Yale Global – EUA devem adotar Direito do Mar

Cada vez mais, os países se baseiam na arrogância militar

Washington - No momento em que a provocação nuclear da Coréia do Norte requer uma frente comum, crescentes disputas marítimas sobre pequenas ilhas no Mar da China Meridional e Mar da China Oriental estão colocando grandes países uns contra os outros. Jogadores-chave, incluindo a China, Japão e Coréia do Sul, estão em desacordo e cada vez mais se baseiam na arrogância militar. O procurador Ziad Haider apela para que os Estados Unidos liderem o alívio das tensões em curso, defende artigo publicado no Yale Global.
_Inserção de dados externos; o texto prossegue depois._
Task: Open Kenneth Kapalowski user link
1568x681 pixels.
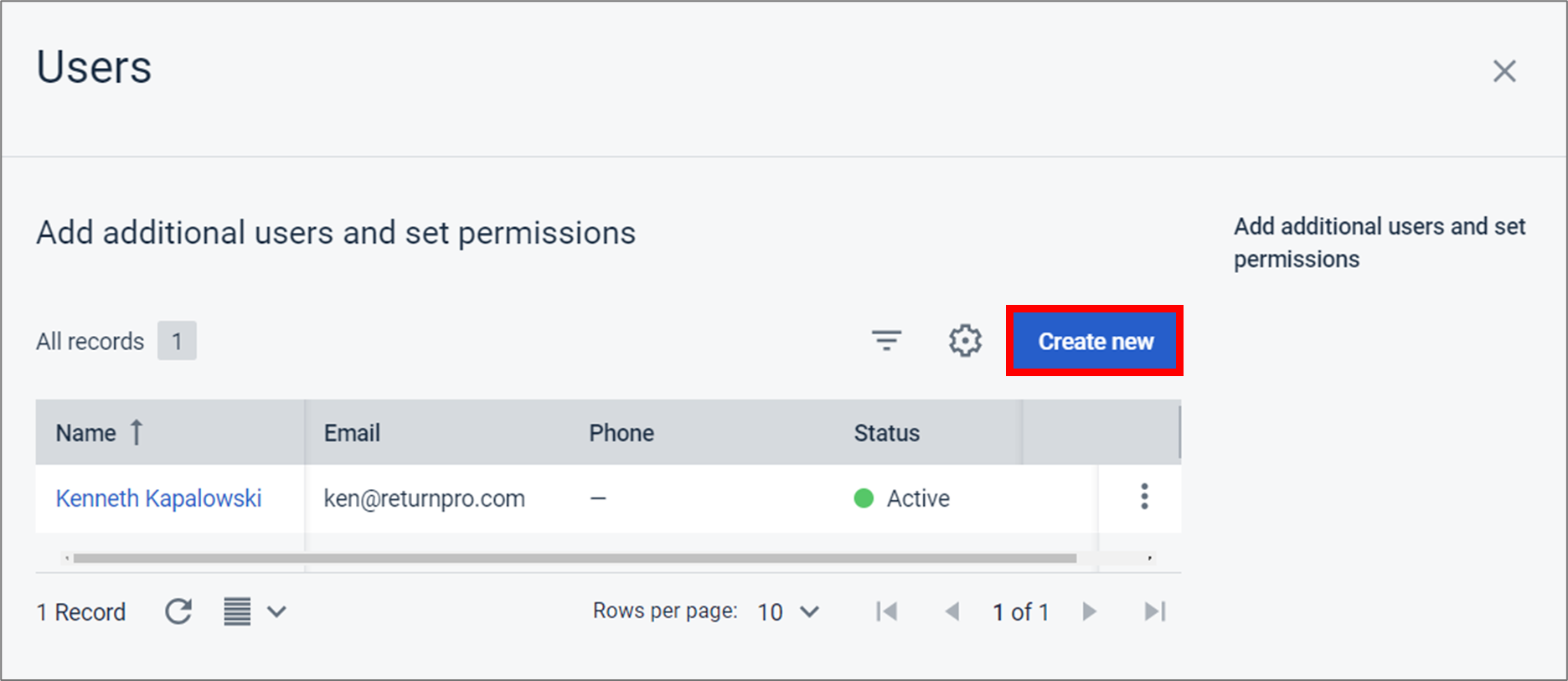Action: pos(158,498)
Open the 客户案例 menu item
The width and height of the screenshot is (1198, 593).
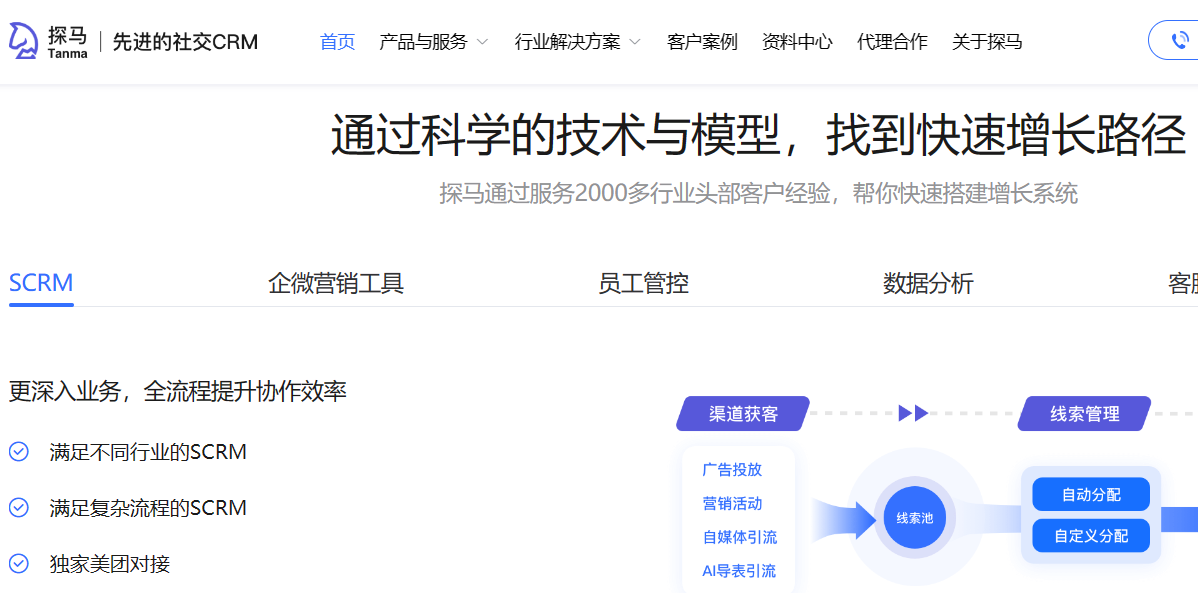(702, 42)
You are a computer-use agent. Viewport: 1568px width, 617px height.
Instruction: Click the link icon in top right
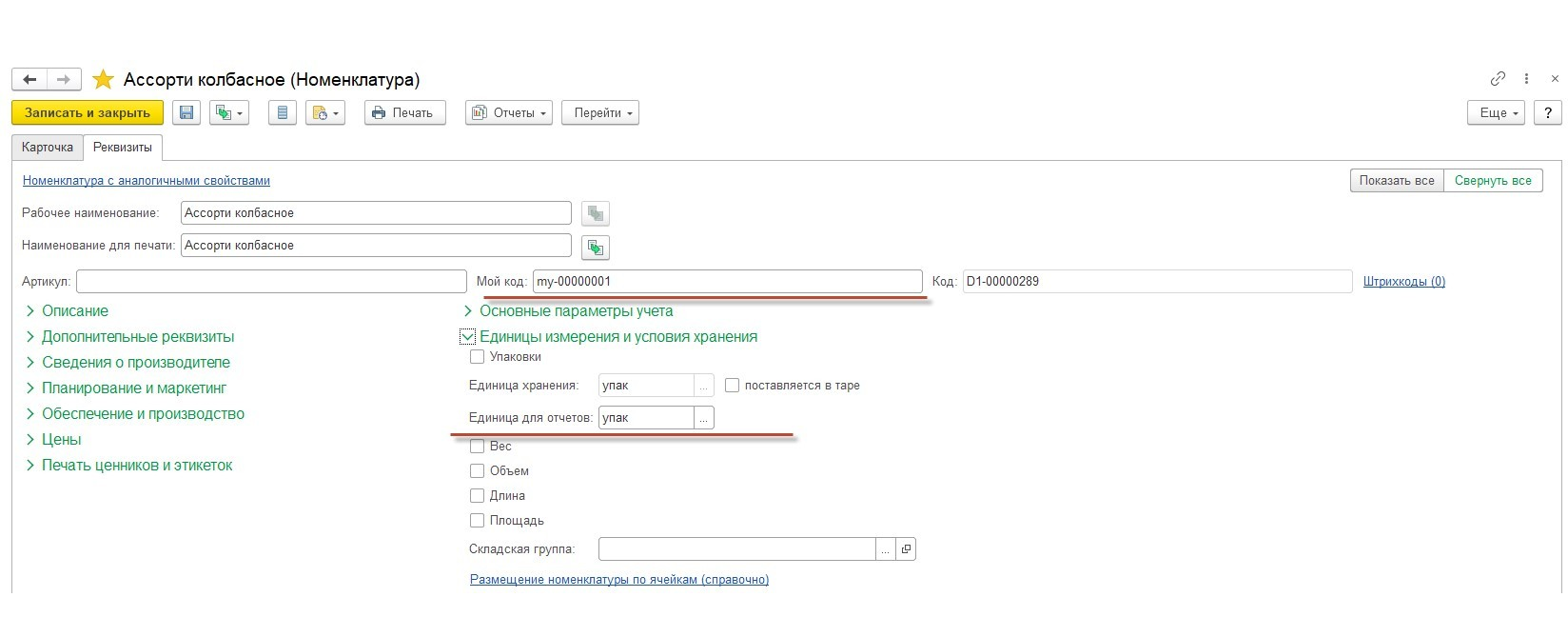pyautogui.click(x=1498, y=79)
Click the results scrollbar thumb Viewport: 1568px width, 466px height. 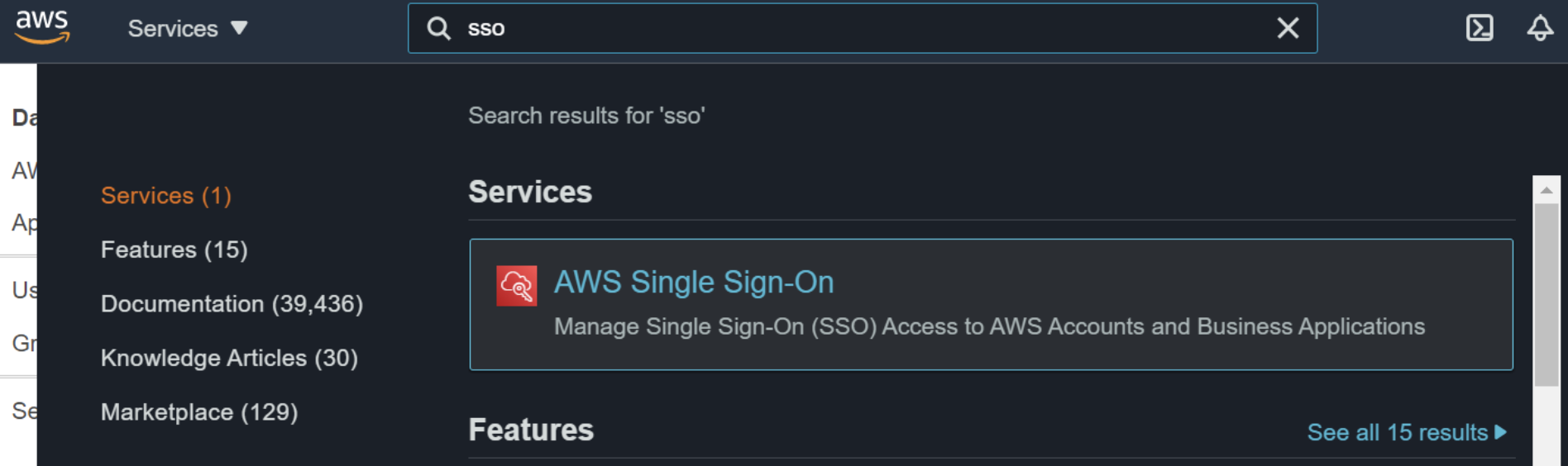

Isto inclui apoio à diplomacia e comunicações, apresentando modelos diferentes para a exploração conjunta dos recursos naturais da região, entre eles peixe e petróleo; determinando as prioridades dos EUA e desenvolvendo "clareza interna," antes de usar políticas como as dos cortes orçamentários, para apoiar tanto aos aliados como à China. 

Mais importante, o Senado dos EUA deve ratificar a Convenção das Nações Unidas sobre o Direito do Mar, ou UNCLOS. Mais de 160 outras nações assinaram e os EUA já aderem aos termos do tratado. Ao se envolver em disputas marítimas e regras por outros, Haider argumenta, os Estados Unidos também devem adotar as regras.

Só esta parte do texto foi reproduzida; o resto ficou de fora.